Robot-Assisted Prostate Surgery: Potential Risks and Complications
The safety and efficacy of robot-assisted prostate surgery has been well established for selected patients. As with any surgical procedure, there are risks and potential complications. The safety and complication rates are similar when compared to the open surgery.
Bleeding: Blood loss during this procedure is possible and a transfusion may be required in 5 percent of patients.
If you are interested in autologous blood transfusion (donating your own blood) you must let your surgeon know. To make an autologous blood donation, you must first call the Scott & White Blood Center at 254-724-2430. They will assist you in choosing a blood collection facility convenient to you. Please allow at least one to two weeks for the collection, processing and delivery of the donated blood to Scott & White.
Infection: All patients are treated with intravenous antibiotics, prior to starting surgery to decrease the chance of infection from occurring after surgery.
If you develop any signs or symptoms of infection after the surgery (fever [>100.5°F] drainage from incision, urinary frequency/discomfort), pain or anything that you may be concerned about, please contact us immediately.
Leakage of urine at surgical site: After the prostate is removed, the urethra is reconnected to the bladder with absorbable sutures (stitches). This tissue connection is tested for watertightness during the surgery. A catheter is used to internally drain the bladder, and a small plastic drain is left in the abdomen next to the bladder. Despite this, it is possible for a urine leak to develop which could require a prolonged period of catheterization and/or lead to additional scar tissue formation (bladder neck contracture) and additional procedures. Your surgeon may obtain an x-ray of your bladder with contrast (cystogram) to evaluate for urine leaks prior to catheter removal.
Obstruction to urine flow: Early in the postoperative period, this may occur as a result of swelling and might require replacement of the catheter.
Later, scar tissue can develop at the site where the urethra and bladder are connected. This is called a bladder neck contracture and can require additional procedures to relieve obstruction.
Tissue/organ injury: Although uncommon, possible injury to surrounding tissue and organs including bowel, rectum, bladder, ureter, urethra, nerves and vascular structures could require further surgery. Injury could occur to nerves or muscles related to positioning.
Conversion to open surgery: The surgical procedure may require conversion to the standard open operation if difficulty is encountered during the laparoscopic procedure. This could result in a larger than standard open incision and possibly a longer recuperation period.
Pathology: After the surgery, the pathologist will review the specimen in detail. There is no guarantee that the procedure is curative and other treatments may be necessary.
Hernia: As with any surgery, a hernia may form at the surgical site.
Incontinence: (difficulty with urinary control) When your catheter is removed, you can expect to leak urine (incontinence) for approximately three months. During this time, you will use a pad in your undergarment to absorb the leakage.

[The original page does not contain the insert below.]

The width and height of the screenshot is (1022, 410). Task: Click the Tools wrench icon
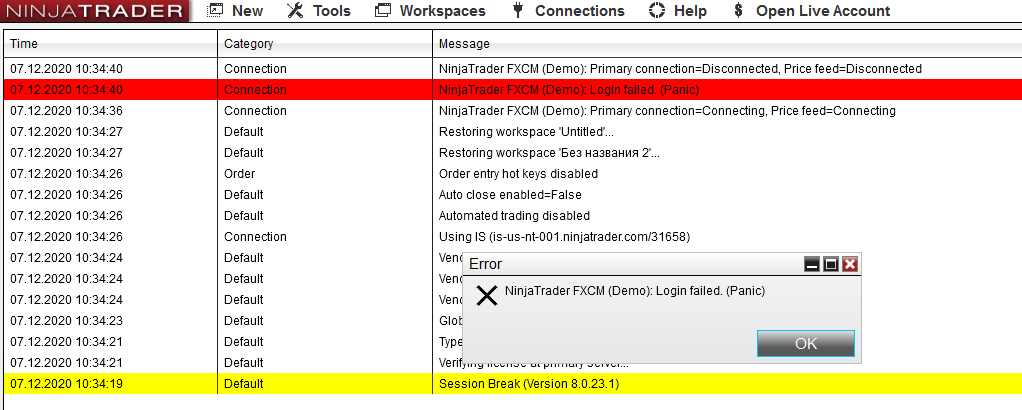coord(295,11)
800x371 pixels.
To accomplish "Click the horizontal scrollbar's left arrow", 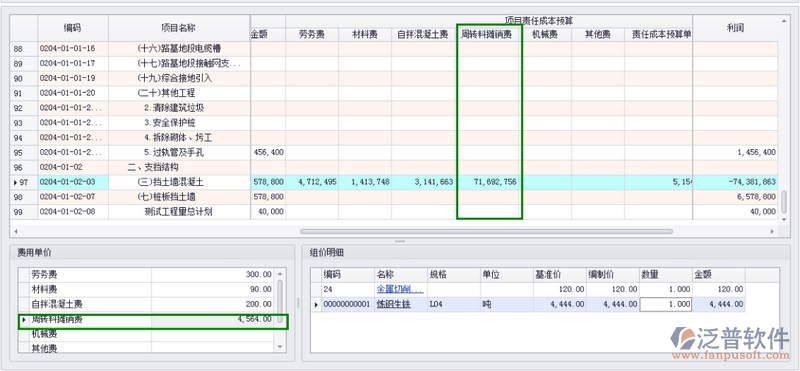I will (16, 231).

Although uncommon, persistent severe incontinence can occur in 5 percent of patients. This could require additional procedures to achieve dryness.
Impotence: (difficulty with penile erection) Also, when your catheter is removed, you can initially expect difficulty achieving erections. Although variable, your sexual function often recovers more slowly than continence and may take up to a year. Even with a nerve-sparing technique, it is possible to experience permanent impotence.